- **TASK DIRECTIONS**
What is needed here is every line of the records that includes "field".

- **GIVEN RECORDS**
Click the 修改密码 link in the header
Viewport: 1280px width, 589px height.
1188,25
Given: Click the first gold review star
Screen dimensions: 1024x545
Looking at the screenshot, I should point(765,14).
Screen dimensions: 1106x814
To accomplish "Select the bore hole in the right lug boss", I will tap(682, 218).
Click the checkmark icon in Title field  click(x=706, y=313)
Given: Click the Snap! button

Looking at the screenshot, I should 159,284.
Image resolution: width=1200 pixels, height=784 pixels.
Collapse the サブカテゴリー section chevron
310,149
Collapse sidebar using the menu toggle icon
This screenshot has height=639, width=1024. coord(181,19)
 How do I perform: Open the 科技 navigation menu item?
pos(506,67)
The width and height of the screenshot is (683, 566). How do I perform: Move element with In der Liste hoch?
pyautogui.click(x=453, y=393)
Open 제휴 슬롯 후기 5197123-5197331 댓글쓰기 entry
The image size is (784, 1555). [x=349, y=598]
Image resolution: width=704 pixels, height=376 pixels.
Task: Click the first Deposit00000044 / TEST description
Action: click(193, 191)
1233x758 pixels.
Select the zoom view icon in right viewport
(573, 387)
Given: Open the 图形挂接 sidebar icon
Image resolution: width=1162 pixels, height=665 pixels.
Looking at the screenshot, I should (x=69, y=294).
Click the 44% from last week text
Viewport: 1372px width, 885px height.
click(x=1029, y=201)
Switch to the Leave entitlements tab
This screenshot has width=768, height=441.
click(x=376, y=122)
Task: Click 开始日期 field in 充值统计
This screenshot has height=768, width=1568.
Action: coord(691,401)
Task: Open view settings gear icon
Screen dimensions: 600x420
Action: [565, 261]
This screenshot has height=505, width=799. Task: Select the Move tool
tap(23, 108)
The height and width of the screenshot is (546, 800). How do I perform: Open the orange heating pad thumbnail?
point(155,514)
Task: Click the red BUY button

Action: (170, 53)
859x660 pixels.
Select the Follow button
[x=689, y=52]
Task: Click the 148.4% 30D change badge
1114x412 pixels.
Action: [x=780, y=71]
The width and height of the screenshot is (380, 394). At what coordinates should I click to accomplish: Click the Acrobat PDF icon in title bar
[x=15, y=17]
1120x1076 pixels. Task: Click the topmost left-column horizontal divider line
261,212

- **SOLVED PROBLEM**
Click the checkmark icon in Title field  click(x=706, y=313)
Task: Click 开始日期 field in 充值统计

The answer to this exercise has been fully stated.